With Gabon’s fields maturing and a lack of investment in new exploration, the news couldn’t have come at a better time, coinciding with the government’s drive to ramp up production and OPEC’s announcement of Saudi-led production cuts. It is hoped that the six horizontal wells that BW Energy intends to drill in the first phase of the project – four in the Hibiscus field and another two in the neighboring Ruche 1 field – will yield around 30,000 barrels per day of output, out of an estimated reserve of 70.2 mn barrels.
After its oil output peaked in 1996, Gabon saw production fall steadily with no new exploration contracts signed between 2014 and 2019, negatively impacting government revenues, 80% of which are traditionally derived from oil exports. As such, much hope has been pinned on the development of complex, yet high potential offshore assets like the six fields within BW Energy’s Dussafu license.BW Energy, a subsidiary of Norway’s BW Group, bought a 66.67% stake in the Dussafu asset in 2017, later increasing that to the 73.5% share it has today, alongside Panoro Energy (17.5%) and local NOC Gabon Oil Company (9%). The license occupies 850 sq km with an average water depth of 116 m.
The Hibiscus and Ruche fields lie just 20 km away from the long-running Tortue field, of which BW Energy is also the majority shareholder. Production from all three will be collected and processed at the BW Adolo Floating Production Storage and Offloading (FPSO) vessel, before being exported primarily to China and France.
BW’s MaBoMo rig was provided by the UAE’s Lamprell and arrived in Gabon last September to undergo installation and hook-up. After months of preparation, BW Energy drilled to a depth of 3,883 m to reach the Hibiscus field’s promising Gamba sandstone reservoir. A further three conductors have been lined up for subsequent wells, with the requisite risers and pipeline infrastructure already in place.
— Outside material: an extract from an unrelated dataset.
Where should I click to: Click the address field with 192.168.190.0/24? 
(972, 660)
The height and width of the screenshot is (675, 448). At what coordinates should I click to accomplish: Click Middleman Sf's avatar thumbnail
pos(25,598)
Notably, once first production reaches the FPSO, a new gas-lift compressor is slated to be installed. Encouragingly, BW Energy has announced that CapEx for the Hibiscus-Ruche Phase 1 development is currently projected at around US$440mn, which is significantly lower than the company’s original estimate of US$490mn.
Development plans at Dussafu’s fields are part of a broader ambition that hopes to see declining producers revitalise Gabon’s upstream sector, with a view to achieving regional energy security and offsetting current market volatility. While oil is an important part of this plan, so is infrastructure developments that will enable natural gas production and export.
Gabonese gas has long been overlooked in favour of the easily accessible, sweet crude that built Gabon into the stable, forward-looking country it is today. However, a new impetus to extract, process and export natural gas from Gabon’s many potential fields dovetails with regional plans to build cross-border pipelines connecting with export facilities that could see countries like Gabon become major gas exporters for the first time.